── DATA FOR THIS EXERCISE

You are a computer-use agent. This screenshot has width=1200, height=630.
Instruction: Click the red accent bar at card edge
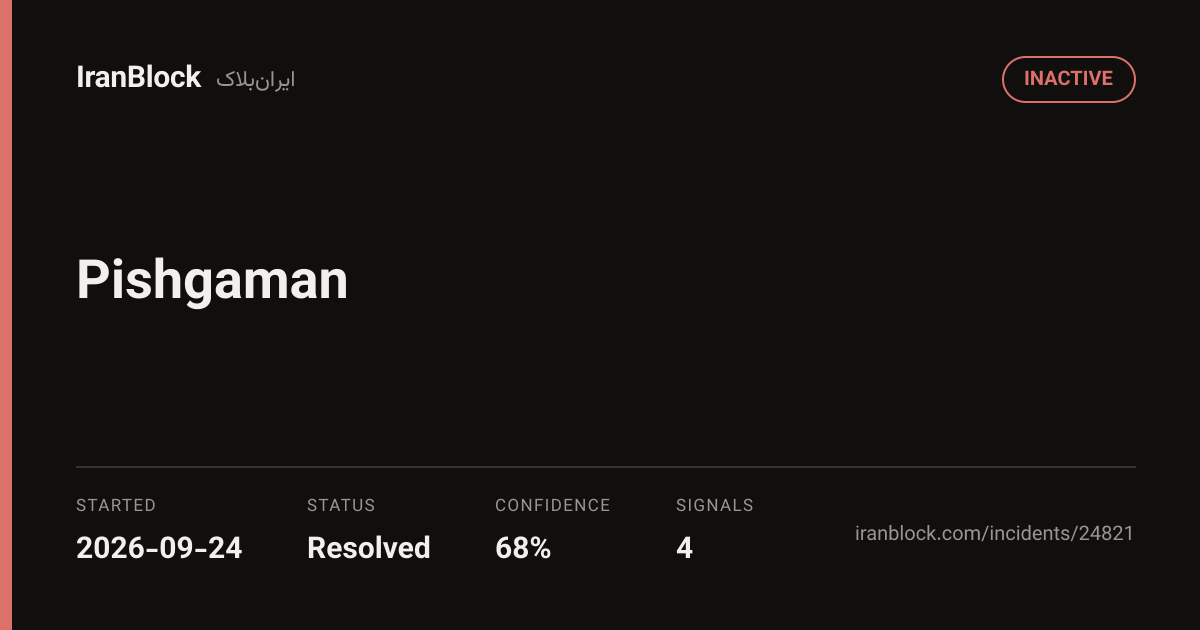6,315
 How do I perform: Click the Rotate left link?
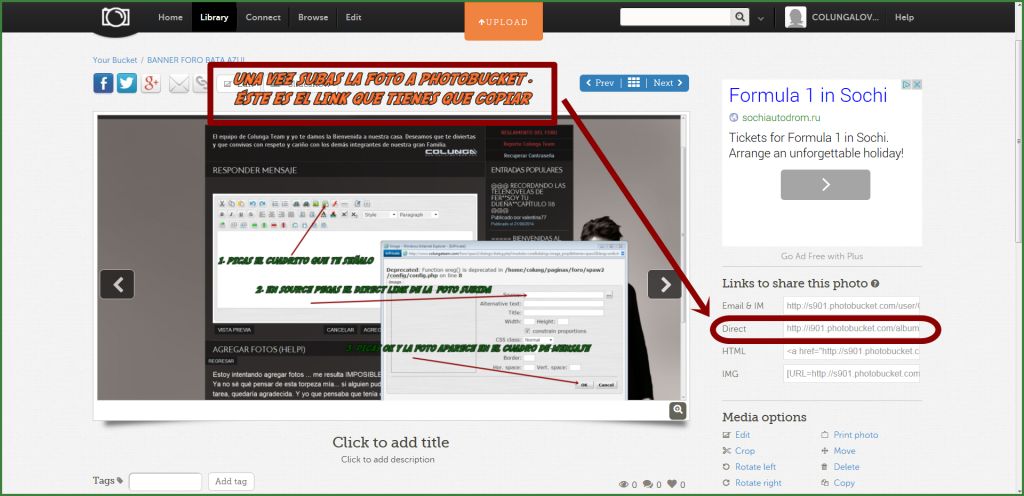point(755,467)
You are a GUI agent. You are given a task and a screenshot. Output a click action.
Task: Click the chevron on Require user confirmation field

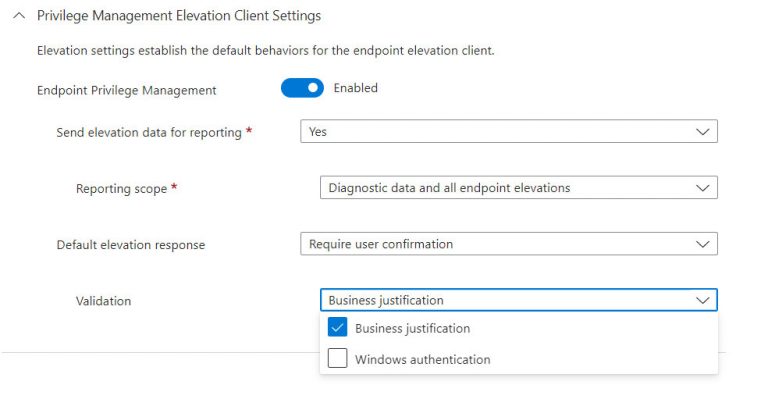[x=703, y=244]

────

### TASK OBJECTIVE
With the pictures left out, output the lines from the one containing "You are a GUI" through the last line of the records above, exactly as they are.

### TASK ANSWER
You are a GUI agent. You are given a task and a screenshot. Output a click action.
Task: Click the chevron on Require user confirmation field

[x=703, y=244]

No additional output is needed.